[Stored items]
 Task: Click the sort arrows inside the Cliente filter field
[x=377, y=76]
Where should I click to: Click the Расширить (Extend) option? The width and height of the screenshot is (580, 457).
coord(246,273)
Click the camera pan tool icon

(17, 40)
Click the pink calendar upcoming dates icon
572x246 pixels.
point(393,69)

→ **Exercise description**: Could the entries above be output once more, exactly as they are?

→ **Result below**:
 Task: Click the sort arrows inside the Cliente filter field
[x=377, y=76]
Where should I click to: Click the Расширить (Extend) option? The width and height of the screenshot is (580, 457).
coord(246,273)
Click the camera pan tool icon

(17, 40)
Click the pink calendar upcoming dates icon
572x246 pixels.
point(393,69)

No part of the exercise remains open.